In this report, we document one CUP patient with an ALK rearrangement who had an excellent response to ALK inhibition. Additional studies of drugs directed or matched to a particular genetic alteration are underway in a variety of solid tumors, including CUP.
In this report, we describe a group of CUP patients with adenocarcinoma of the lung, who were predicted to have NSCLC by molecular cancer classifier assay; subsequent testing identified ALK rearrangements in each cancer. Although further clinical experience is needed, it is reasonable to follow guidelines for the treatment of ALK-positive lung adenocarcinoma when managing such patients.
Both authors were involved in the conception of this retrospective study, in the interpretation of data, and in the writing of the manuscript.
Compliance with Ethical Standards
This study involved retrospective review of patient charts who had received standard management for CUP. Since patients are de-identified, and no study procedures were performed, ethical approval was not required.
Conflicts of interest
Dr.
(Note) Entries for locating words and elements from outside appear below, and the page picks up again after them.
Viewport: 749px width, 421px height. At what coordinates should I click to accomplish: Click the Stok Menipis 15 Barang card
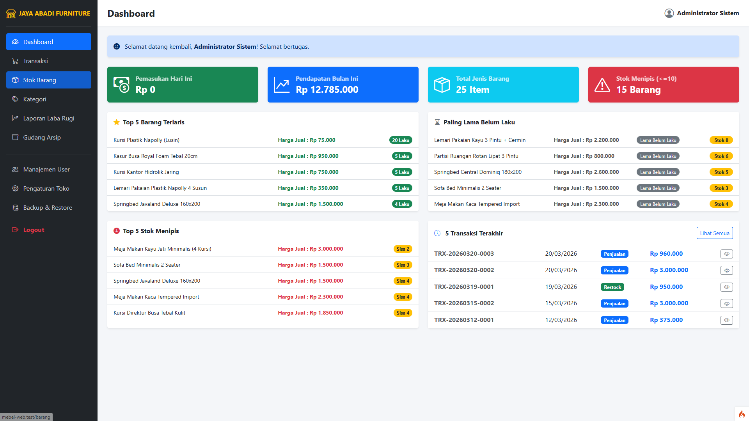pyautogui.click(x=663, y=85)
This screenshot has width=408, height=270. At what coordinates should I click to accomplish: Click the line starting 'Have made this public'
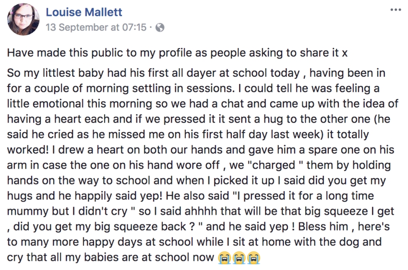[177, 53]
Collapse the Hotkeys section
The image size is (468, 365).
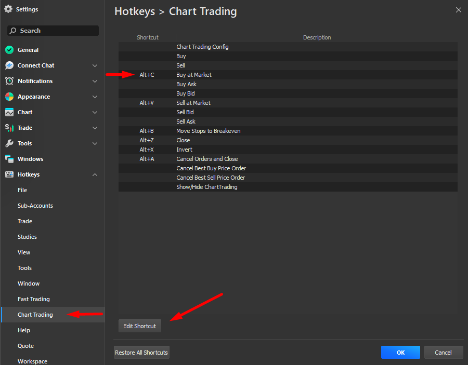coord(95,174)
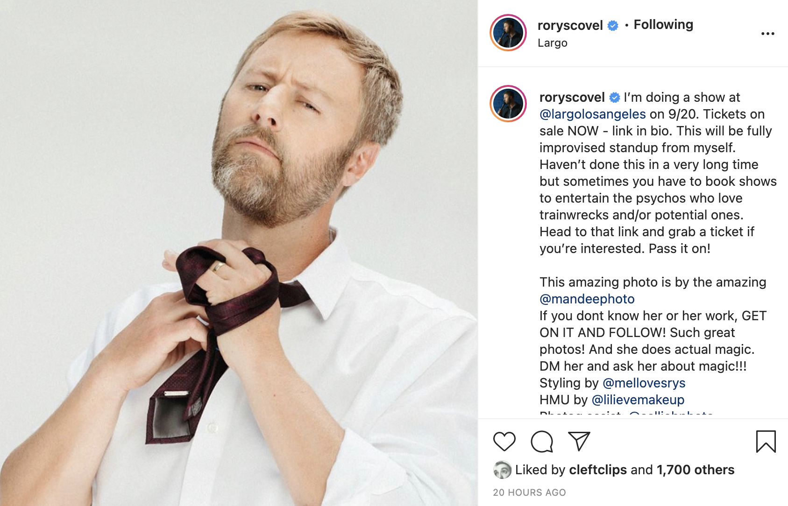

Greco received honoraria for speaking engagements for BioTheranostics, Inc and serves as a consultant. BioTheranostics, Inc offers the diagnostic test CancerType ID for unclear diagnoses and was used on the patients reported in the manuscript. This test is commercially available and no funding was provided. Dr. Hainsworth has no conflicts of interest to disclose.
No sources of funding were used to assist in the preparation of this study.